● **Aim of the task**:
Copy out every line of the entries, requests included, from the line with "Task: Select the Statements list icon" up to and including the line with "pos(141,12)". Shift each coordinate in the answers by adding 13 to it.

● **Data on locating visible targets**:
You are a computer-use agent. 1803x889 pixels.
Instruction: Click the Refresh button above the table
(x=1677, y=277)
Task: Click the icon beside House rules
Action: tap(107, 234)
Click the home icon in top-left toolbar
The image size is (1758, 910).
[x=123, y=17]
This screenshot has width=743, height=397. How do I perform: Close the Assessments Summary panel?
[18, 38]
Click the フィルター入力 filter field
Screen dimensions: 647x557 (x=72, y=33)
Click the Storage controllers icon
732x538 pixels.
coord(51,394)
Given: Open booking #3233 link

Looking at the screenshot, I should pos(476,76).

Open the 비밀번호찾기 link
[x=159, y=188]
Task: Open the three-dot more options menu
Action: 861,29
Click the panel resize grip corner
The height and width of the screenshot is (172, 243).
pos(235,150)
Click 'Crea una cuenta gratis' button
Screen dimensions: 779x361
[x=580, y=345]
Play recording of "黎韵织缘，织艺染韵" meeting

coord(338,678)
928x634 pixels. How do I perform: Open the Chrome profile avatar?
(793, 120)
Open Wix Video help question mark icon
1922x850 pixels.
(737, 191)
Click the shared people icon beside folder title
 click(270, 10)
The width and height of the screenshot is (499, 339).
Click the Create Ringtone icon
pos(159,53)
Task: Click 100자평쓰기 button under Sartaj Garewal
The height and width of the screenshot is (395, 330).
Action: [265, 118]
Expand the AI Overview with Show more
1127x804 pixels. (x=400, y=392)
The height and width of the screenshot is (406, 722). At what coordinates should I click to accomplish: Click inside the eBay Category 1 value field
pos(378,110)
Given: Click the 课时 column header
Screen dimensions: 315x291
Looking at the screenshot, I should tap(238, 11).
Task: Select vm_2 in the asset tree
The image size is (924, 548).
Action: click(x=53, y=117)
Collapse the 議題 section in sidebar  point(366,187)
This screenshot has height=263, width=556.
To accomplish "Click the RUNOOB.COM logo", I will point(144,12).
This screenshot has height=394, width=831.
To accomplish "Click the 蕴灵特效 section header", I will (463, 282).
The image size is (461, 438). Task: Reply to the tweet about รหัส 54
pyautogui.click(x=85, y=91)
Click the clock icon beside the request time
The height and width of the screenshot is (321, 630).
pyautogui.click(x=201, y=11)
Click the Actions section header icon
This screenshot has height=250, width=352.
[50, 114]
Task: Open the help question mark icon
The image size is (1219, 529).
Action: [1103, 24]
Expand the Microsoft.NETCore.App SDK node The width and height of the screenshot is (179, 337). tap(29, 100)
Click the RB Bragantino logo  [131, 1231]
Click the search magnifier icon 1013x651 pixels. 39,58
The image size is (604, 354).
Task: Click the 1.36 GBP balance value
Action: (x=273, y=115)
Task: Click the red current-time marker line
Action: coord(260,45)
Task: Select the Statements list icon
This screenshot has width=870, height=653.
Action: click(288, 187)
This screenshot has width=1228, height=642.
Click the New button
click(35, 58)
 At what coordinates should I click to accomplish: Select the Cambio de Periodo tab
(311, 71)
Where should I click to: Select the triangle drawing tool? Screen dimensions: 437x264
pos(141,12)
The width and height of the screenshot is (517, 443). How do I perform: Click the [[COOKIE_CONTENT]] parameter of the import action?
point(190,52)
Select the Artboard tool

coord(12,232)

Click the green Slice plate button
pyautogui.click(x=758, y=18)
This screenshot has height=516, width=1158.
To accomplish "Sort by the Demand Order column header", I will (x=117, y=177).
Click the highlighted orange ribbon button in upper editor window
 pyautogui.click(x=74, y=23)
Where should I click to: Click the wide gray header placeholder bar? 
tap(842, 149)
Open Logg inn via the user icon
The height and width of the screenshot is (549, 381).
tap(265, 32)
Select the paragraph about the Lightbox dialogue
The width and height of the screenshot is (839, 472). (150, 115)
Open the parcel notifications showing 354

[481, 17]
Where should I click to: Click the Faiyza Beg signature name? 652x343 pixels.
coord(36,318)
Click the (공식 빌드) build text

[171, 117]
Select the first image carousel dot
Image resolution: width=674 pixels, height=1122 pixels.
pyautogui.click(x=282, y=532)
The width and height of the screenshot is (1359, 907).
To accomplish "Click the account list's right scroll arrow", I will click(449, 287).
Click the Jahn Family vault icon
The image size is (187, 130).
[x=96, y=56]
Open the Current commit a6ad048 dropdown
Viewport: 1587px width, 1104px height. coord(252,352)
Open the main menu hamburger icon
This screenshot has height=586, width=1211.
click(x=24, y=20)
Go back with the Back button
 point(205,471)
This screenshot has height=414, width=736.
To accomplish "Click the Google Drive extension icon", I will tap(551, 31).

● **Answer for this exercise**:
Task: Select the Statements list icon
This screenshot has width=870, height=653.
Action: click(301, 200)
This screenshot has width=1228, height=642.
Click the New button
click(48, 71)
 At what coordinates should I click to accomplish: Select the Cambio de Periodo tab
(324, 84)
Where should I click to: Select the triangle drawing tool? Screen dimensions: 437x264
pos(154,25)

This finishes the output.